Saturday, November 17, 2018
I've been the recipient of an out-of-the-blue act of kindness from a stranger.
The opening of the stranger's email began:
"___________ told me David Shaner was one of the potters who earned your respect."
...and what followed was the attachment of a cookbook of David Shaner recipes -- a collection passed on from the man himself.
It made my day. What a thoughtful kindness. It afforded me a new and encompassing sense of connectedness to the world of potters. It's a remarkable fraternity.
Oh, the "stranger" I'm referring to -- the fellow who sent me that email -- wasn't a stranger to me. I've known who Jack Troy was since I was a teenager reading Ceramics Monthly in my college library. I bought "Salt Fired Ceramics" in around 1980 and from there grew to appreciate a potter -- Mr Troy -- uncommonly able to communicate in written word the joys and trials of working with clay.
But I had no idea Mr Troy knew who I was, much less that he might know that I considered myself a debtor to the life's work of David Shaner. Apparently the internet has made the world just small enough to make such knowing possible.
But Mr Troy's generosity didn't stop there with that email.. A few weeks later I got a package in the mail. In it were two of Jack's books -- one I didn't even realize had been published called "inscapes" -- a collection of thoughts that David Shaner found meaningful enough to collect, all compiled and edited by Jack Troy.

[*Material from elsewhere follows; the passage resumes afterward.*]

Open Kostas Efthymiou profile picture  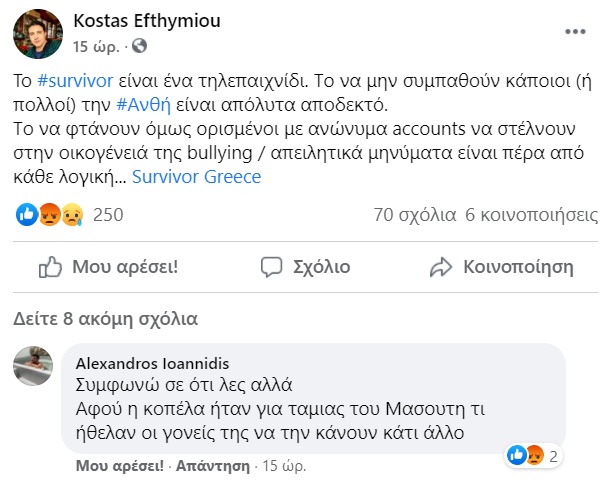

I would never claim some personal connection to David Shaner. I never even met the man. But his were among the first pots to ever inspire me as a teenage potter. I had a photo of Mr Shaner hanging in my first 8' X 16' pottery shed, and carried it with me to my next studio.
I couldn't begin to count the number of pots I've made with David Shaner glazes selling their worth. Such pots were a collaboration in which I clearly drew the long straw.
But though I never met Mr Shaner, through Jack Troy's book I was allowed a glimpse into the man. That glimpse confirmed a kinship. Okay, a kinship as asymmetrical as the pots we made "together", but a kinship profoundly meaningful to me.
If you have any way to obtain a copy of Jack Troy's "inscapes", I highly recommend the book. You can easily read it in one sitting. But that won't be the last time you read it. I guarantee it.
I owe Jack Troy a huge debt of gratitude for introducing me to one of my lifelong heroes.